But of course nobody is passing certificates around in the request, as we learn at minute 28 in the presentation in the demo with Amazon Web Services. Instead what is passed around is a capability URL, which consists of a domain of a server and an opaque token. But that token is really just a pointer for the bank to some document semantically equivalent to the Policy file we mentioned above. It could equally well be an https URL to the policy file. This is the so called "magic" of tokens: they are disguised URLs pointing at Policies, so that instead of having to pass policy around one just points to them. But that is what the authentication protocol I described above does too.

What we see here is exactly what follows from Abadi's logic of authentication, where he write in the 2009 paper Logic in Access Control (Tutorial Notes) that:

Attractively, says abstracts from the details of authentication. When p says s,p may transmit s in a variety of ways: – on a local channel via a trusted operating system within a computer, – on a physically secure channel between two machines, – on a channel secured with shared-key cryptography, or – in a certificate with a public-key digital signature.

He could have added that instead of passing s, the p could just pass a URL for s, call it S, where S points to the content s. Ie instead of p says s we have p says S. (which works as long as the S url is secure)

There is really no difference in the logic of "saying that" to a document being signed or it being fetched. Both can be done, both have their uses: they fall within the same logic. The main thing the bank needs to know is what Principal said what, and if they are entitled according to the bank to say that.

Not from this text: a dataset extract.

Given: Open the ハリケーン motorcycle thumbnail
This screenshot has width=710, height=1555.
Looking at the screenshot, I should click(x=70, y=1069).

elf-pavlik commented 3 years ago

All Alice would need to do is edit a policy at <https://bank.com/alice/P4Mint> that gives Mint access to the account history collection and apply that to the collection.

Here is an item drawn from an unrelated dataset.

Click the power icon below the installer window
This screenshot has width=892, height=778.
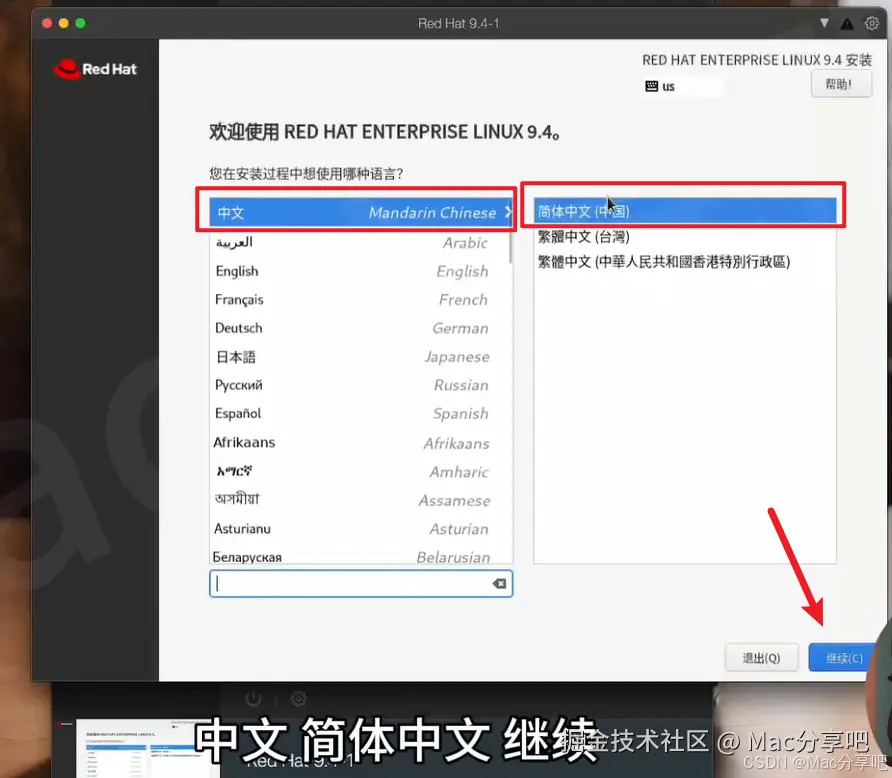pos(251,698)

Thinking about variations of #157 Omni Corp. could grant read-write (not control) access to Acme Corp. for project A, B and C. Now Acme wants to delegate read-write access for Project A to team X and read-write access to Project B to team Y. With capabilities it seems straight forward. Acme could independently from Omni create child capability for team X and another child capability for team Y, with caveat of only project A and project B respectively. WAC or ACP doesn't seem to provide such flexibility since Omni Corp. wouldn't give Acme Corp acl:Control access (WAC) or write access to ACR (ACP).

In similar way capabilities may gracefully solve requirement for 2.5.2. Limiting application access while not acting as resource controller. Where Alice would create child capability for PerformChart with read-only caveat.

emmettownsend commented 3 years ago

Hi

In ACP you would just give append access to the relevant Rule for the relevant policy. The rule would need to be an external resource rather than directly contained in the ACR.

Cheers

Emmet

On Friday, 22 January 2021, elf Pavlik notifications@github.com wrote:

All Alice would need to do is edit a policy at < https://bank.com/alice/P4Mint> that gives Mint access to the account history collection and apply that to the collection.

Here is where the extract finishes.